> _WHAT IS REQUIRED_:
Rewrite the data below with every "icon" changed to "symbol", keeping everything else the same.

[START OF GIVEN DATA]

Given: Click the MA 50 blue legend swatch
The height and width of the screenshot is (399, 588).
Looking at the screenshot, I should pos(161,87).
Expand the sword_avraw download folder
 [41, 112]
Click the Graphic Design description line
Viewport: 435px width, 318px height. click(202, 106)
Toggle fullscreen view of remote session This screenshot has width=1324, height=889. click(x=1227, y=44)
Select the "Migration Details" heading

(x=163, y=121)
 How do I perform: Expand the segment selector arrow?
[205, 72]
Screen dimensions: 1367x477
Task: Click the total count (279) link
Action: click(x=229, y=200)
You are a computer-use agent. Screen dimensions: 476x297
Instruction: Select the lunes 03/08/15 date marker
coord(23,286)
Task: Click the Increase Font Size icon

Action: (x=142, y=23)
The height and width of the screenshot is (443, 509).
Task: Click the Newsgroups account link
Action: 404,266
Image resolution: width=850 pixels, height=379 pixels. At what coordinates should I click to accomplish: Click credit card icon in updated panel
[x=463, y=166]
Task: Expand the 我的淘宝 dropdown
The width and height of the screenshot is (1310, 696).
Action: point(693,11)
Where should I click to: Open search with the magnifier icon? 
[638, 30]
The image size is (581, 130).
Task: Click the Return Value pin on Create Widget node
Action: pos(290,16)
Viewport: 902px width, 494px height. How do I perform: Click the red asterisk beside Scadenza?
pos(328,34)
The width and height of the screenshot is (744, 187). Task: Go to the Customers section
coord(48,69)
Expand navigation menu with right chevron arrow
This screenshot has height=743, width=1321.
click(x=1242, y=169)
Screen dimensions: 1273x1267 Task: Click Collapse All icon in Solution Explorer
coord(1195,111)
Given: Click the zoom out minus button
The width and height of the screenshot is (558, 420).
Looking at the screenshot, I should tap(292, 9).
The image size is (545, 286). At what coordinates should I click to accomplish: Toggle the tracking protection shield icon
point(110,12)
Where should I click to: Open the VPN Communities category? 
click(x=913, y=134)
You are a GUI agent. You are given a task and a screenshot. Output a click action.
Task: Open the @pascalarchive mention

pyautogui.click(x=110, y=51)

[END OF GIVEN DATA]

> _FULL RESPONSE_:
Given: Click the MA 50 blue legend swatch
The height and width of the screenshot is (399, 588).
Looking at the screenshot, I should pos(161,87).
Expand the sword_avraw download folder
 [41, 112]
Click the Graphic Design description line
Viewport: 435px width, 318px height. click(202, 106)
Toggle fullscreen view of remote session This screenshot has width=1324, height=889. click(x=1227, y=44)
Select the "Migration Details" heading

(x=163, y=121)
 How do I perform: Expand the segment selector arrow?
[205, 72]
Screen dimensions: 1367x477
Task: Click the total count (279) link
Action: click(x=229, y=200)
You are a computer-use agent. Screen dimensions: 476x297
Instruction: Select the lunes 03/08/15 date marker
coord(23,286)
Task: Click the Increase Font Size symbol

Action: (x=142, y=23)
The height and width of the screenshot is (443, 509).
Task: Click the Newsgroups account link
Action: 404,266
Image resolution: width=850 pixels, height=379 pixels. At what coordinates should I click to accomplish: Click credit card symbol in updated panel
[x=463, y=166]
Task: Expand the 我的淘宝 dropdown
The width and height of the screenshot is (1310, 696).
Action: point(693,11)
Where should I click to: Open search with the magnifier symbol? 
[638, 30]
The image size is (581, 130).
Task: Click the Return Value pin on Create Widget node
Action: pos(290,16)
Viewport: 902px width, 494px height. How do I perform: Click the red asterisk beside Scadenza?
pos(328,34)
The width and height of the screenshot is (744, 187). Task: Go to the Customers section
coord(48,69)
Expand navigation menu with right chevron arrow
This screenshot has height=743, width=1321.
click(x=1242, y=169)
Screen dimensions: 1273x1267 Task: Click Collapse All symbol in Solution Explorer
coord(1195,111)
Given: Click the zoom out minus button
The width and height of the screenshot is (558, 420).
Looking at the screenshot, I should tap(292, 9).
The image size is (545, 286). At what coordinates should I click to accomplish: Toggle the tracking protection shield symbol
point(110,12)
Where should I click to: Open the VPN Communities category? 
click(x=913, y=134)
You are a GUI agent. You are given a task and a screenshot. Output a click action.
Task: Open the @pascalarchive mention

pyautogui.click(x=110, y=51)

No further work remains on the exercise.